Do We All Perceive The World The Same?
By James Donahue
Everybody with two eyes and a normal brain appears to have an ability to perceive the world in three
dimensions, and gauge the distance between themselves and another person or object. Or so we believe.
Everybody sees colors and we all believe that the color we observe is observed the same way by everybody
around us. Thus a rose is a rose is a rose. But is the rose red?
There is a radical new matrix concept, propositioned by science fiction and screen writers and supported
by Prophet Aaron C. Donahue, that suggests we may all be living in a make-believe universe created by our minds and that everything
we see, touch, smell and hear is a fabrication of our imagination.
If this is true, then can reality be the same for everybody? Is it possible that everybody exists
on a different mental plane and that we all see something unique within our own minds when we observe the same object,
or look at one another? Thus a red rose for one person might appear as a black or possibly green rose to someone else, although we
all have been mentally trained to perceive that color as red.
Donahue suggests that we mentally create everything around us, and that everything may be nothing
more than an illusion, a projection from our mind, or perhaps a master computer program that has created even the illusion
of ourselves. And if this is true, he argues, then we really have no concept of distance even though our eyes and our brains
tell us differently.
There is yet another concept involved in this complex mixture of thoughts about personal perception.
That is that the brain is not the mind. That the brain is a complex system of nerves and electronic links that makes the body
work and receives a variety of signals from the "world" around us that make us aware of where we are and with whom we are
associating, the mind . . . or that personal thing that some call the soul, or the personality that inhabits this body, is
not necessarily stationed in the brain.
We can say this because of an interesting phenomenon occurring in recent years due to an advancement
in medical science. Since doctors have been successfully performing transplants of human organs from person to person, the
recipients of these organs have experienced an invasion of new cellular memory. For example an organ recipient who once enjoyed
contemporary rock and rap music might discover a new interest in Wagner, or Beethoven, and other classics. Not only this,
but there might also be memories of past events associated with the person from whom the organ was received.

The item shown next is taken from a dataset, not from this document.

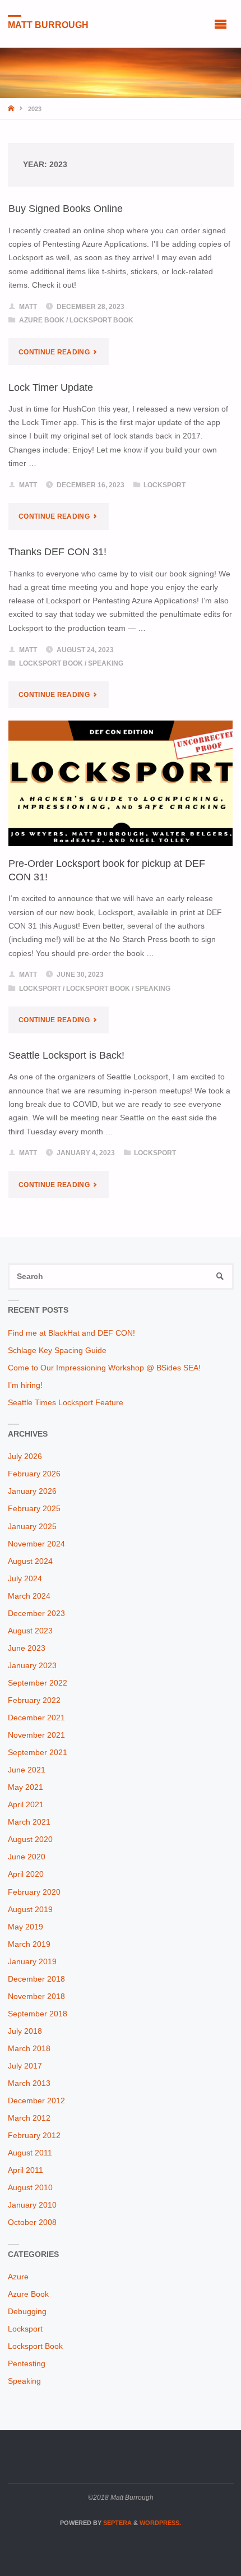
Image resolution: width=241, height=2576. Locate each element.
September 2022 (37, 1683)
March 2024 (29, 1596)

This strongly supports the theory that humans are part of a vast universal communication system, and
that the cells within our body . . . that complex structure of DNA . . . are actively "talking" to one another, recording
and storing all that we see, hear and learn in a universal library once dubbed by Karl Jung as a collective unconsciousness.
We call it "collective" because it appears that we all have the mental capability of tapping into
this great warehouse of information. Few of us develop our mental powers to do this at will. But when we surgically place
other people's cells in our bodies, those cells start talking to our own, and passing information that quickly gets added
to our memory of personal experiences and storage of learned data. Thus we have a forced proof of the workings of a collective
Krishna Shenoy, of Stanford University, once suggested that the brain seems to create an internal
model of a physical world, then, like some super-sophisticated neural joystick, traces intended movements into this model."
Thus we not only see the world that we have created in our minds, but we create the ability to interact with it, making our
muscles respond to events going on around us.
Shenoy said there appears to be some kind of code not yet understood by science. "Whatever that code
is, its not about size. Even a cat's brain can modify the most complicated motions while executing them," she said.
This sharing of information is going on everywhere, not just in humans. There is a universal connection
that can be found in the way microbial life forms communicate, to a vast communication network occurring among planets, stars
and galaxies. Some say this network is all part of the great creative force that we call God.